Aunque nos asombre la antropofagia, diariamente nos comemos a nosotros mismos, nada mas satisfactorio que quitarse un cuero que nace rebelde en algún dedo de la mano, nada más relajante que con los dientes cortar un poquito de uña larga y sentir el sabor del día acumulado bajo ese espacio entre la piel y el aire, nada más sabroso que chupar el sabor del pelo recién salido del mar. Todas estas conductas tienen en su nombre clínico la palabra fagia. Comer humano, sea a uno mismo, o a alguien más, pero a fin de cuentas comérselo. Yo nunca he comido muerto que sea humano, o no he sabido hasta ahora sí he comido carne humana. Seguro, alguna vez, pero quién sabe. Se piensa que solo los monstruos comen carne humana, solo los que están salidos de la sociedad, los que son en su mayor parte animal y puro salvajismo y en menor medida humanos civilizados. Sin embargo, me gusta esa idea de que tal vez sí como un pedacito de alguien mi cuerpo se nutrirá de esa persona, algo en mí dejara de ser mío, será mi estómago con el fragmento de un otro. ¿Mi alma con el alma del otro? Tal vez, en la antropofagia tal como la define el movimiento antropófago en Brasil, es necesario devorar al otro, solamente aquellos que puedan aportar fortaleza y quienes puedan si acaso darnos debilidad serán para siempre descartados. Con esto en mente, podría hacer una lista de todas las personas de quienes podría comerme un pedacito, algo que no vayan a extrañar y que si sea posible vuelva y les crezca, para así llenarme de otro, bendecir mi cuerpo y mi alma con lo que le falta y completarme.




El ritual de matar a alguien y pensar en comérselo está lleno de magia. Ahí la magia y la alquimia se unen para recomponer un elemento y hacerlo otro, para desaparecer una parte y dotarla luego de valor y deseo. Es necesario una gran cantidad de elementos y fuerzas para destruir un cuerpo, molerlo, y descomponerlo a su mínima expresión. No seria el polvo somos y en polvo nos convertiremos, seria entonces carne somos y en carne nos convertiremos. Una mujer llamada Emilia, asesinó a su esposo y pensaba convertirlo en empanadas para alimentar a quien quisiera y sin saberlo, comerse un pedacito de hombre revuelto con masa, grasa, cebolla, tomate y un chorrito de picante. Emilia también ha tenido otros nombres lo largo y ancho de América Latina y el mundo, ha sido Roxana, Katherine, o Regina. Al parecer en la acción de comer carne humana se logra la transformación de la materia, de lo muerto se le da vida a un alimento capaz de dar nutrientes, energía, y vitaminas a quien informado o bajo la sombra cálida de la ignorancia lo come.
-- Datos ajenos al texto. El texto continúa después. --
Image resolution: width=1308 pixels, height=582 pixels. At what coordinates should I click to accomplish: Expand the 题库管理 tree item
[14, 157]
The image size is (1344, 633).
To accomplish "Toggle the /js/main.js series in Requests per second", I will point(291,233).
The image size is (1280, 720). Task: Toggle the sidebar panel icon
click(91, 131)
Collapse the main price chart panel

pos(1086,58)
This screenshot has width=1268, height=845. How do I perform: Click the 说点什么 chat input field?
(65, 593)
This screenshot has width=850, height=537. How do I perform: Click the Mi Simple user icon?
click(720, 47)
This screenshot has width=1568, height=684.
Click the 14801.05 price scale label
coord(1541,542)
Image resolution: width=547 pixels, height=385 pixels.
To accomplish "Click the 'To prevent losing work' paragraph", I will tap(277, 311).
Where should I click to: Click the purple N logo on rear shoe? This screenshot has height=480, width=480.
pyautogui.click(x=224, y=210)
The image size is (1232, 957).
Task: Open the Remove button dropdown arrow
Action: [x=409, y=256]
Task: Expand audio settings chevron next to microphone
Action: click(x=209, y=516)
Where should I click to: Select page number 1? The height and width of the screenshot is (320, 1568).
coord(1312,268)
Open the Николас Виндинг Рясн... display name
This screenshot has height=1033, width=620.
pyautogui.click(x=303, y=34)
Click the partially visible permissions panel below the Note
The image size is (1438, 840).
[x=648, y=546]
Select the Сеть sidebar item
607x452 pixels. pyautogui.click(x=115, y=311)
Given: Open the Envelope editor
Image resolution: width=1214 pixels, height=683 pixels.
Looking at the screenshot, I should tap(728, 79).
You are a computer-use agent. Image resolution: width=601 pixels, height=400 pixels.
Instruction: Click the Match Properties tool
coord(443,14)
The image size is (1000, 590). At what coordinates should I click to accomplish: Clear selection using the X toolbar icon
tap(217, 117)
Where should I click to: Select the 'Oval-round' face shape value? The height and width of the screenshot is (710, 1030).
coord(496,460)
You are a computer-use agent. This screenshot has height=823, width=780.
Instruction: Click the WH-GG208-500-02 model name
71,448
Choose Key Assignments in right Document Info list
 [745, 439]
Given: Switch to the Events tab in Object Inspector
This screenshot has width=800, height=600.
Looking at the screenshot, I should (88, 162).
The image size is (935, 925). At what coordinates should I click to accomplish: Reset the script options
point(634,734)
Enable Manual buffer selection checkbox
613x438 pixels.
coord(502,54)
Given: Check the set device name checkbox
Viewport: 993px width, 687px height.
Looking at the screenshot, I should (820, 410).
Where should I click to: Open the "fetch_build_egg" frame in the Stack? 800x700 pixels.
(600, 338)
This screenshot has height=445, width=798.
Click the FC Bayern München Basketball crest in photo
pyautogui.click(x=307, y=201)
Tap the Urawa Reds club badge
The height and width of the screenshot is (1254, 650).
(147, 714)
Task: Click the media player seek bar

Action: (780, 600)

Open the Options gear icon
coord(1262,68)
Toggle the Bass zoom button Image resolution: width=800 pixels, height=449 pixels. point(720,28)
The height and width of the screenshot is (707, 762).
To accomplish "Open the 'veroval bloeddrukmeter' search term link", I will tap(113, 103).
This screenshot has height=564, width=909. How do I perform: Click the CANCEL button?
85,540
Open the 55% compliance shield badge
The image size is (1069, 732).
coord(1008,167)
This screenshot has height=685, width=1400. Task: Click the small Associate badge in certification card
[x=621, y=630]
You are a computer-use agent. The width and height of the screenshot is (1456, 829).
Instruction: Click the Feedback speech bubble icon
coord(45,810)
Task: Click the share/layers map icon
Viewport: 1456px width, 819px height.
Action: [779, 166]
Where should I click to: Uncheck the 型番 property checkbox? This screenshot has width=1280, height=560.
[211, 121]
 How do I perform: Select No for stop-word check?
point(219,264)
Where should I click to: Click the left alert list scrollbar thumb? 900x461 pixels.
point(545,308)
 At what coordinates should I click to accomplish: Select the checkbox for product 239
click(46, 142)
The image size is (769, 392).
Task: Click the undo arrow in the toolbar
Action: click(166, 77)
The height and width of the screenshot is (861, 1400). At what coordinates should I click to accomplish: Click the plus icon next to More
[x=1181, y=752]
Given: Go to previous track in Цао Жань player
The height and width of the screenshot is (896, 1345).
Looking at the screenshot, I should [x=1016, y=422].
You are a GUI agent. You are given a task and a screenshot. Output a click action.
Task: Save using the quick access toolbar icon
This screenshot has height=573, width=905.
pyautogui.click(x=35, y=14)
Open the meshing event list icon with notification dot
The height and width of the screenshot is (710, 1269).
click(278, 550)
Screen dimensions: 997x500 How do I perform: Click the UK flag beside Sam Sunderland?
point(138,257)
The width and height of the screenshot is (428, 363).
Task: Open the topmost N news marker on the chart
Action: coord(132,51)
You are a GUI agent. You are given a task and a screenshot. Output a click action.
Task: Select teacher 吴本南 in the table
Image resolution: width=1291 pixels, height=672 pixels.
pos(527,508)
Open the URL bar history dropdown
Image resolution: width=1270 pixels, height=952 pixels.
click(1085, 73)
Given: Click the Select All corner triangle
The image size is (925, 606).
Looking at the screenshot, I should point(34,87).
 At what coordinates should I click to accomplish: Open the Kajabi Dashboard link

Se juega un juego perverso y angustiante para esconder el real contenido de lo que se comerá, una carne sin cara, sin ojos, sin palabras, sin sentimientos, bien podría ser de perro, de vaca, de cerdo o de humano. ¿Qué nos impide comernos unos a otros? Esta mujer fue llevada presa, su crimen es recordado como uno de los más siniestros de la historia de un país y tal vez del mundo entero, tan famosa fue que hasta se recreó en una serie de televisión. Tal como Emilia, las demás la acompañan en esa magia de lograr transformar un cuerpo inerte en comida, y con la capacidad de crear el crimen perfecto matan a sus amados, a sus familiares y enemigos, y los convierten en calditos levanta muertos.